▸ Texto fuente
————————

En las facultades de Medicina a los estudiantes se les enseña a curar al prójimo. Sin duda, está bien pensado. Aprender a curar es importantísimo. Y muy complejo. El prójimo no solo está lleno de órganos, huesos, tejidos y cosas extrañísimas, sino que además enferma ... y se accidenta de los modos más originales. Eso requiere mucha especialización. Lo que no parece estar tan bien pensado es que los jóvenes médicos se enfrenten por primera vez a un prójimo al que no van a poder curar, y al que sin embargo deben atender, cuando al fin llegan a un hospital. O sea, cuando todo va en serio.

Publicidad

Pensar que la medicina debe rozar constantemente el milagro y obviar la evidencia de que es solo cuestión de tiempo que toda vida no tenga solución es un error muy de esta época. El error se agrava en una sociedad como la nuestra, que es longeva y avanza hacia niveles de envejecimiento nunca vistos. Una sociedad a la que una epidemia de coronavirus ha enfrentado a la realidad de cómo viven y mueren sus mayores sin el menor resultado aparente, más allá, claro está, de la infalible sobreactuación y el puntual aprovechamiento.

Imagino el espanto de la clase política, refractaria por principio a enfrentarse a cualquier asunto recio, pero deberíamos ponernos de una vez con la muerte, que siempre es triste, pero puede ser buena si llega tarde y sin ensañamiento. Hace ya treinta años que el doctor Sherwin Nuland, autor del canónico 'Cómo morimos', reivindicaba en ese sentido algo que llamaba «la resurrección del médico de familia». Y recordaba que la mayoría de la gente no va a necesitar al final de su vida «un campeón de la medicina tecnológica», sino la comprensión de «un viejo amigo médico» que te conoce y sabe que tu muerte te pertenece a ti y a quienes te rodean. Si la brillantez de los genios de la cirugía impresionante es admirable, la vieja y noble sabiduría está en los médicos que acompañan a sus pacientes a la muerte con la mayor humanidad. Escúchenles hoy, que el día es propicio. Recuerdan a los médicos libres de los hombres libres de los que hablaba Platón. Aquellos que conocen a sus pacientes, aprenden de ellos y se esfuerzan, cuando la curación ya no es posible, en dulcificar su espíritu y garantizarles que pueden estar tranquilos porque van a ir de su mano hasta el final.

BRASIL

Como ausente

La democracia es el traspaso pacífico y ordenado del poder. Conviene recordarlo cuando hemos visto al presidente de la democracia más antigua del mundo reaccionando a una derrota electoral con una grotesca denuncia de fraude. Aquello terminó con un asalto violento a la sede del poder legislativo. Ayer por la tarde Jair Bolsonaro aún no se había manifestado sobre las elecciones que perdió el domingo. Ya llegaba tarde para felicitar a Lula, su oponente, agradecer la confianza de sus votantes y hacer alguna clase de llamamiento elegante a la unión de todos los brasileños. El problema es que de Bolsonaro es fácil esperar lo peor y en Brasil hace falta muy poco para que estalle en la calle el polvorín. No hay político más infame que aquel que por su propio beneficio sitúa a su país ante el precipicio de la violencia.

————————

▸ Datos proporcionados

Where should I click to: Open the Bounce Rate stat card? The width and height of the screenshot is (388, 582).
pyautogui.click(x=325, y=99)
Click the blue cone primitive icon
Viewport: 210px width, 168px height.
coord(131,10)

————————

▸ Instrucciones
Determine si cada afirmación concuerda con el texto fuente y conteste sí o no, citando literalmente las palabras que lo deciden: (a) Sherwin Nuland es autor de 'Cómo morimos'. (b) Ayer por la tarde Bolsonaro ya se había pronunciado sobre las elecciones del domingo. (c) La sociedad descrita avanza hacia niveles de envejecimiento sin precedentes. El listado no interviene en absoluto en este ejercicio.

▸ Respuesta del ejercicio
(a) Sí: «el doctor Sherwin Nuland, autor del canónico 'Cómo morimos'».
(b) No: «Ayer por la tarde Jair Bolsonaro aún no se había manifestado sobre las elecciones que perdió el domingo».
(c) Sí: «que es longeva y avanza hacia niveles de envejecimiento nunca vistos».